— BEGIN Recorded information —
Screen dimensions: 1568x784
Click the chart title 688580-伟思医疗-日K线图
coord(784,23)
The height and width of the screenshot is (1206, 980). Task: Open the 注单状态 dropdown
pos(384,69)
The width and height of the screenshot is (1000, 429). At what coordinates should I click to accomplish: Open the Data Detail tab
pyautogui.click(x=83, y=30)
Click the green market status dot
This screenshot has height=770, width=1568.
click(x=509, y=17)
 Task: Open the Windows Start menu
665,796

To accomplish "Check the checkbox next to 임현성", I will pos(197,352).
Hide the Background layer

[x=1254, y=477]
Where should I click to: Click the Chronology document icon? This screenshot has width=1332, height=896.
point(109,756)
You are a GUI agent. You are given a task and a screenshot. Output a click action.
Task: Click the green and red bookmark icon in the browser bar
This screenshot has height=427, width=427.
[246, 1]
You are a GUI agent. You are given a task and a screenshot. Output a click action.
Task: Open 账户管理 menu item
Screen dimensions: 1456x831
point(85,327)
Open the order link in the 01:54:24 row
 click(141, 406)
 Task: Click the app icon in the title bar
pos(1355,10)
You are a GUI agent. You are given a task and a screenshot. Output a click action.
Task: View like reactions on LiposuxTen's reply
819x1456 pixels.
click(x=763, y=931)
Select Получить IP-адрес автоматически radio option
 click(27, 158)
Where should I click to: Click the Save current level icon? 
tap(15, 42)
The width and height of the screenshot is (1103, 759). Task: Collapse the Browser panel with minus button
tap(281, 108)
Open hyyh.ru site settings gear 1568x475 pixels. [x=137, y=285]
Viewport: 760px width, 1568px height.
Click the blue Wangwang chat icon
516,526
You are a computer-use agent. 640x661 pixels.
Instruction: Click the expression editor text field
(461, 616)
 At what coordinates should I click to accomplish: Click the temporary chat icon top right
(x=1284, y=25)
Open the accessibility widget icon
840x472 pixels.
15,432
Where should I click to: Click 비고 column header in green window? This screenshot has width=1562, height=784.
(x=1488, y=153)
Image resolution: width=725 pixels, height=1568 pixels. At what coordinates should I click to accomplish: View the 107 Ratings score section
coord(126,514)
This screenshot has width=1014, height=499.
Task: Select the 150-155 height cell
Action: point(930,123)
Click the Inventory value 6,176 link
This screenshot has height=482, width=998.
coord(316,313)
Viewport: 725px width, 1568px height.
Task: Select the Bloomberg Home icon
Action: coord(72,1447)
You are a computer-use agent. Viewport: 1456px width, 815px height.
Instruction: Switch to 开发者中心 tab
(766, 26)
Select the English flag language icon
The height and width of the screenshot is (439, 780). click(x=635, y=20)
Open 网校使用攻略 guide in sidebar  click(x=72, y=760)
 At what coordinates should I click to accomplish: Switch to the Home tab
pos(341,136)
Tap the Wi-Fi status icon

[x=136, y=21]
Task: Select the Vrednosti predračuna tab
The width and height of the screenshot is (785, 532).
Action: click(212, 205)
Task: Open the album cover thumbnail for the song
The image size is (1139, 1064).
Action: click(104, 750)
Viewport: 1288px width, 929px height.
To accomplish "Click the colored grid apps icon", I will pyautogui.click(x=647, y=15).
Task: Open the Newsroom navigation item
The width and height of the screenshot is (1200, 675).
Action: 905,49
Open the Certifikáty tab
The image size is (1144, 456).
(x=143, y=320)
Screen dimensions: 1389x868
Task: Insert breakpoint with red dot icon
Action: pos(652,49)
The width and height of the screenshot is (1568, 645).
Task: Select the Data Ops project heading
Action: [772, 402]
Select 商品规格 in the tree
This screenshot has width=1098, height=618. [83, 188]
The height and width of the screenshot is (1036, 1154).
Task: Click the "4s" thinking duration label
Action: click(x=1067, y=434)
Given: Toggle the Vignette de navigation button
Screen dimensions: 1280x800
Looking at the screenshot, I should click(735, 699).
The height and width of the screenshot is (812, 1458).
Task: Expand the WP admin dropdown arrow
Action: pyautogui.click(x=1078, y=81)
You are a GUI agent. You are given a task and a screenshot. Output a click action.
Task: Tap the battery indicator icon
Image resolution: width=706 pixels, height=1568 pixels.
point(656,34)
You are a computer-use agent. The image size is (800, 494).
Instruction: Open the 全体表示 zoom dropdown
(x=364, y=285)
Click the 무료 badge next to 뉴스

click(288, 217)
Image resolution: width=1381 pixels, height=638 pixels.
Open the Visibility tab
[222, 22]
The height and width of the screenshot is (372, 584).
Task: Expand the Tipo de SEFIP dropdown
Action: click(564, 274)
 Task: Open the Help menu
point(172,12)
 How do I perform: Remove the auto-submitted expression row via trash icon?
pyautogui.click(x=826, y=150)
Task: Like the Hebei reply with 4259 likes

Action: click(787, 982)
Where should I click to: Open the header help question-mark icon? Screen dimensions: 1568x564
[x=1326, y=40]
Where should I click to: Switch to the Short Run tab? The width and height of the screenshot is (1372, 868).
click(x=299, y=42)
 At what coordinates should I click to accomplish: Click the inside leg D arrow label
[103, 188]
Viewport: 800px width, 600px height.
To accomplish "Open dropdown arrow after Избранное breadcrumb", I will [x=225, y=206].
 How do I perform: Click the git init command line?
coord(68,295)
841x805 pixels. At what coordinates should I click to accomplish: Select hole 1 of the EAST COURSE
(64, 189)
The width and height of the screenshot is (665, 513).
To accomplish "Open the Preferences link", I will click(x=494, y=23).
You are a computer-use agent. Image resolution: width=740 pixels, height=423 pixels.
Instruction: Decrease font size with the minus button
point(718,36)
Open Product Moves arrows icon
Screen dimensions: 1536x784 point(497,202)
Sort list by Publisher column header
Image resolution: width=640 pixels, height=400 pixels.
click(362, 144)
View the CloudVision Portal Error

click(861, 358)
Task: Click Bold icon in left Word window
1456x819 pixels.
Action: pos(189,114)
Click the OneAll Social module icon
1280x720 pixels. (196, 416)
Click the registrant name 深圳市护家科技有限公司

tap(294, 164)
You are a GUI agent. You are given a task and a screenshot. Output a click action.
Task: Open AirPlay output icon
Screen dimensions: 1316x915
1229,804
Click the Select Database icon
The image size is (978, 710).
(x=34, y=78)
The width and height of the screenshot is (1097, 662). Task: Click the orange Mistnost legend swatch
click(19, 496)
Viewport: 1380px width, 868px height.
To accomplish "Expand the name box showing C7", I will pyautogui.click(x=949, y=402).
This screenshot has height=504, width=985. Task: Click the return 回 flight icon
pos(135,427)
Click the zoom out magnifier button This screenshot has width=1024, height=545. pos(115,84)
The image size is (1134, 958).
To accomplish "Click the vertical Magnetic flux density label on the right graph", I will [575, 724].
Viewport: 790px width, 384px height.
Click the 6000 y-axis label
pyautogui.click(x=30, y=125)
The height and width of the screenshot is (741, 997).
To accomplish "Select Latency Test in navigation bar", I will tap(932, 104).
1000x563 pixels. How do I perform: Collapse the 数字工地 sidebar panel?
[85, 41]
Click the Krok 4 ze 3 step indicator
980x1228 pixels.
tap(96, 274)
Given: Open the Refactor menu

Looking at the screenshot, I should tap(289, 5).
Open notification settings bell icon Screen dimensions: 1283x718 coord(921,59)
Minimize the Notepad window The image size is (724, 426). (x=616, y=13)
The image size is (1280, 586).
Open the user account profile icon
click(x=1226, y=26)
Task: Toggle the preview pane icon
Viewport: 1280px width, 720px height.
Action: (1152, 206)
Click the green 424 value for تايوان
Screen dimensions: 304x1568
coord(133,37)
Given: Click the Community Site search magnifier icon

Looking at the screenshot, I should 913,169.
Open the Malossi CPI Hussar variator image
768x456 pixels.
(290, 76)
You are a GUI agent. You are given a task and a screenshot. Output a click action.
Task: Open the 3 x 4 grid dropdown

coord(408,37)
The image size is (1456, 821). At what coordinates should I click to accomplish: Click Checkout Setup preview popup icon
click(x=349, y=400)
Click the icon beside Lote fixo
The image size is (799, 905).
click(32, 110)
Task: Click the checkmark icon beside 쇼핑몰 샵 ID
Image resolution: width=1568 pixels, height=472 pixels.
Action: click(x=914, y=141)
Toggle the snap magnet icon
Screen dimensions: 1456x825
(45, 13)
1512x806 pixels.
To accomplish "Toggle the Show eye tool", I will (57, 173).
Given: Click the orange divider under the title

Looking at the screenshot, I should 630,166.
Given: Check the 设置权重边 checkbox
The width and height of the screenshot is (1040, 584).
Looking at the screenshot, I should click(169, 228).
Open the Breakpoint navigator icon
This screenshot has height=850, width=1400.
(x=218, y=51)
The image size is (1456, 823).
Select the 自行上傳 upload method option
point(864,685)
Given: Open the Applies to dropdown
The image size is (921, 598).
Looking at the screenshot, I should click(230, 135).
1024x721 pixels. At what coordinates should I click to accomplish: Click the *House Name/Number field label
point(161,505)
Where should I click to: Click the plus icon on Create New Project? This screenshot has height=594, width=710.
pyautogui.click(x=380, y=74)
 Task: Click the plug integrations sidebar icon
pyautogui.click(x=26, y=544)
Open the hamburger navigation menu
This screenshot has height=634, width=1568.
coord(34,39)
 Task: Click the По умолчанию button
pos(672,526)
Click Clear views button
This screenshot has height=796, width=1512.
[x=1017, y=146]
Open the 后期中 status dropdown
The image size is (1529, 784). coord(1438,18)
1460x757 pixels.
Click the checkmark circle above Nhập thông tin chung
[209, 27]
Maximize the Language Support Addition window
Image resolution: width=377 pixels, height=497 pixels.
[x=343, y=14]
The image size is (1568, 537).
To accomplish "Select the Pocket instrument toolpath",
— END Recorded information —
**Objective**
Please reproduce the material above word for word, from its first line through the line containing "click(27, 158)", with both of those lines included.

**Result**
Screen dimensions: 1568x784
Click the chart title 688580-伟思医疗-日K线图
coord(784,23)
The height and width of the screenshot is (1206, 980). Task: Open the 注单状态 dropdown
pos(384,69)
The width and height of the screenshot is (1000, 429). At what coordinates should I click to accomplish: Open the Data Detail tab
pyautogui.click(x=83, y=30)
Click the green market status dot
This screenshot has height=770, width=1568.
click(x=509, y=17)
 Task: Open the Windows Start menu
665,796

To accomplish "Check the checkbox next to 임현성", I will pos(197,352).
Hide the Background layer

[x=1254, y=477]
Where should I click to: Click the Chronology document icon? This screenshot has width=1332, height=896.
point(109,756)
You are a GUI agent. You are given a task and a screenshot. Output a click action.
Task: Click the green and red bookmark icon in the browser bar
This screenshot has height=427, width=427.
[246, 1]
You are a GUI agent. You are given a task and a screenshot. Output a click action.
Task: Open 账户管理 menu item
Screen dimensions: 1456x831
point(85,327)
Open the order link in the 01:54:24 row
 click(141, 406)
 Task: Click the app icon in the title bar
pos(1355,10)
You are a GUI agent. You are given a task and a screenshot. Output a click action.
Task: View like reactions on LiposuxTen's reply
819x1456 pixels.
click(x=763, y=931)
Select Получить IP-адрес автоматически radio option
 click(27, 158)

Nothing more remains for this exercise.